━━━━━ Excerpted data ━━━━━

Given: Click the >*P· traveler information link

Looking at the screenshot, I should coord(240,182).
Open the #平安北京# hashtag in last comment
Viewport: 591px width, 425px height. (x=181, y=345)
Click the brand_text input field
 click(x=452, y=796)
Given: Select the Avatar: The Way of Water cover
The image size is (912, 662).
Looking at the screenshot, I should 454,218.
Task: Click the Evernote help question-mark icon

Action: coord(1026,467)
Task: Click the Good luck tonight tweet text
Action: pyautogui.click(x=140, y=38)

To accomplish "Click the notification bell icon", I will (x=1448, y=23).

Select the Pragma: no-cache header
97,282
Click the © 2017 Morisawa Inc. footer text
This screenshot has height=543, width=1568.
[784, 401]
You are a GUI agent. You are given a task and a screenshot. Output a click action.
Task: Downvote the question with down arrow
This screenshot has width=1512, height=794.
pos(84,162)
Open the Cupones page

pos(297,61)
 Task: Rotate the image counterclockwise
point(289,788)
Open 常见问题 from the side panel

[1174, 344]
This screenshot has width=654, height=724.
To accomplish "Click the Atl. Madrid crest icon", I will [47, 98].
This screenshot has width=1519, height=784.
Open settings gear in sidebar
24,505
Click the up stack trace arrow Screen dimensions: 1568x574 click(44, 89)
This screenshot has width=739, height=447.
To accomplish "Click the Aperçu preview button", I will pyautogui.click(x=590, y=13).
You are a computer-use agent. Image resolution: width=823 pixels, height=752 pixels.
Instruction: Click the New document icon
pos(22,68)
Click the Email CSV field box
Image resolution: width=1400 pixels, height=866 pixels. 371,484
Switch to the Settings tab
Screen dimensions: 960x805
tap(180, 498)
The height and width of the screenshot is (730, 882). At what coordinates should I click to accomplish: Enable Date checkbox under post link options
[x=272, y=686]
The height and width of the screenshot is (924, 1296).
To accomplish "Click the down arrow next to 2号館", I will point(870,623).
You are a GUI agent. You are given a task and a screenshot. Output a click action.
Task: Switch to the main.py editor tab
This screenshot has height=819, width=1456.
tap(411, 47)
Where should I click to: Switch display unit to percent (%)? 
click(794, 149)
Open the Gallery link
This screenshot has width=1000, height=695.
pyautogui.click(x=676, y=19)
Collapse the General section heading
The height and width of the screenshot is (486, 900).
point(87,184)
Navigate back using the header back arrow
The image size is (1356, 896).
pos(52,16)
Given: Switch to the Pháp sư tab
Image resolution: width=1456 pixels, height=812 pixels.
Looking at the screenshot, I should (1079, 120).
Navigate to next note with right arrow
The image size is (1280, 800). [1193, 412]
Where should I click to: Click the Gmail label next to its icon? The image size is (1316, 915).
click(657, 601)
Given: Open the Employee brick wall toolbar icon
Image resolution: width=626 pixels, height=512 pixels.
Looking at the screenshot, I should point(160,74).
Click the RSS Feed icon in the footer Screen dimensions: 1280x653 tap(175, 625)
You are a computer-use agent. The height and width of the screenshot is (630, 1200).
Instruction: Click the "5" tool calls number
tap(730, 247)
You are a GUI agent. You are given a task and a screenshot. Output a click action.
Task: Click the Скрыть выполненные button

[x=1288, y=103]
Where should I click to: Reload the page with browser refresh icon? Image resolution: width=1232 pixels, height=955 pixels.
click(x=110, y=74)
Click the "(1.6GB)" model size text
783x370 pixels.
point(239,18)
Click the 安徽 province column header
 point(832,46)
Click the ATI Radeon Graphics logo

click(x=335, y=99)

━━━━━

Copy out the lines from the one containing "Click the up" through the one containing "[x=272, y=686]", both included, with nothing changed.

## Reply to the task:
Click the up stack trace arrow Screen dimensions: 1568x574 click(44, 89)
This screenshot has width=739, height=447.
To accomplish "Click the Aperçu preview button", I will pyautogui.click(x=590, y=13).
You are a computer-use agent. Image resolution: width=823 pixels, height=752 pixels.
Instruction: Click the New document icon
pos(22,68)
Click the Email CSV field box
Image resolution: width=1400 pixels, height=866 pixels. 371,484
Switch to the Settings tab
Screen dimensions: 960x805
tap(180, 498)
The height and width of the screenshot is (730, 882). At what coordinates should I click to accomplish: Enable Date checkbox under post link options
[x=272, y=686]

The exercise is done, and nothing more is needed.